"Love is just evidence...click...that hasn't been burned yet. But I've been collecting it. For you. Want to see?"
POV: You discover you have a lifetime stalker. Run or engage?
[INTRO MESSAGE; 1477 TOKENS]:
Even through the blurry film on {{user}}’s eyes, he could recognize the characteristics of an unsettling presence. Uncanny sharp angles, jittery movements, a dark blot under one of the park’s lamps. It reminded {{user}} of a paranormal instance he had read about once, where a woman in a beautiful clearing in the woods saw a large black cloud suddenly eclipse it. The dark, swirling mass hovered over it, over the idyllic pond and rustling grass, and then proceeded to make the most horrible mechanical noise she had ever heard.

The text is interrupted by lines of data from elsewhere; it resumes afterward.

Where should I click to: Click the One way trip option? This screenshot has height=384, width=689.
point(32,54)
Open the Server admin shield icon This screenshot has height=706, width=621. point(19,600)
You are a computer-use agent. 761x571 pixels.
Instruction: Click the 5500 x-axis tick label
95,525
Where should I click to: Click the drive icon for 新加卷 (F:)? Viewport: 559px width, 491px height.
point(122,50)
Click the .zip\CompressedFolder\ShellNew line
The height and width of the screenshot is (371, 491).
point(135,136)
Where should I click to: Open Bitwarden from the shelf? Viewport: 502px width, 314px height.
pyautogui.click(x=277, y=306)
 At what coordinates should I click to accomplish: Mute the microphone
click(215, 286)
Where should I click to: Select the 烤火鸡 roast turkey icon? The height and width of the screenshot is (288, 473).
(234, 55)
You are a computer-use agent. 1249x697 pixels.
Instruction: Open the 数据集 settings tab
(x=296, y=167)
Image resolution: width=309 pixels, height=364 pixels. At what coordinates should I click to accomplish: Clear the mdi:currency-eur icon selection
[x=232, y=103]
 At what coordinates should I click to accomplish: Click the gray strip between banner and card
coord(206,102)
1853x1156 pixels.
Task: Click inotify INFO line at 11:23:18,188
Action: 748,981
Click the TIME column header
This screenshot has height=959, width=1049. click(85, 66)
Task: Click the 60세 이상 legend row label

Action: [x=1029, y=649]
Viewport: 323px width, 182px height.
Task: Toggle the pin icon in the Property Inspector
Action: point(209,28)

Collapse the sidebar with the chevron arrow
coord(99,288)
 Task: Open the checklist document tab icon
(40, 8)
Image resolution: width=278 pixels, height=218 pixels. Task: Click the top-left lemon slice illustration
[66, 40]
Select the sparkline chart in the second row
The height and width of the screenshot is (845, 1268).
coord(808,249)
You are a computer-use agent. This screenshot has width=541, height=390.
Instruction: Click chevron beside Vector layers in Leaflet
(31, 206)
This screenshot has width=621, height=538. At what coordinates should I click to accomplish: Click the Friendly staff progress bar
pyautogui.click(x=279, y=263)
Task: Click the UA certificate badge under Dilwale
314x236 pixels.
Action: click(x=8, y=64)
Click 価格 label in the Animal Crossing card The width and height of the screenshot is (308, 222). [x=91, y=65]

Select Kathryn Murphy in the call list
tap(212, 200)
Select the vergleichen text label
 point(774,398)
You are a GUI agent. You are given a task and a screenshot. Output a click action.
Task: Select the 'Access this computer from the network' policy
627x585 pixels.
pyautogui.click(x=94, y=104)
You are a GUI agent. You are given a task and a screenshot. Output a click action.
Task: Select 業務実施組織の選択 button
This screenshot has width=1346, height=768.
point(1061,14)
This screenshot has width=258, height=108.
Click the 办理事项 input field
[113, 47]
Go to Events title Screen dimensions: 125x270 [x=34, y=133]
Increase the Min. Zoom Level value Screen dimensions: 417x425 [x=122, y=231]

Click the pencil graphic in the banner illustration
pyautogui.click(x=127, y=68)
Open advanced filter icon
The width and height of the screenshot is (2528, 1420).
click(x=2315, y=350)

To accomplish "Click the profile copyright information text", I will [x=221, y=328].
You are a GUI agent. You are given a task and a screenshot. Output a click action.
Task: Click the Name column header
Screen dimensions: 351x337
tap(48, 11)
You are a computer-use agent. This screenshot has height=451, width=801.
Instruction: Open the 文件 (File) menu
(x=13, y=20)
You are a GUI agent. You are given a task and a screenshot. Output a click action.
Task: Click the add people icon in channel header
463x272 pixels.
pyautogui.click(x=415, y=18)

The lamp flickered. The figure stepped closer. {{user}} begun to wish he had read the rest of that article.
But as it stepped closer, it became more evidently a human man — one in a worn corduroy suit and scarf. The stranger sat down next to him with a sigh that suggested a similar exhaustion and {{user}} relaxed a little at the humanizing display. His ink-stained fingers twitched against the frayed strap of his bag as the cityscape’s nighttime soundtrack filled the tense silence. His throat worked around unspoken words, a dry click audible beneath the groan of passing cars.
When the stranger began to dig around in his bag, {{user}}’s pulse started up again. With jerky movements, he rifled through it — a rustle of crumpled paper, the clink of glass vials, the whisper of books sliding against each other. His breath hitched when a golden brass dog spilled from the bag's depths, tarnished from years of adoration.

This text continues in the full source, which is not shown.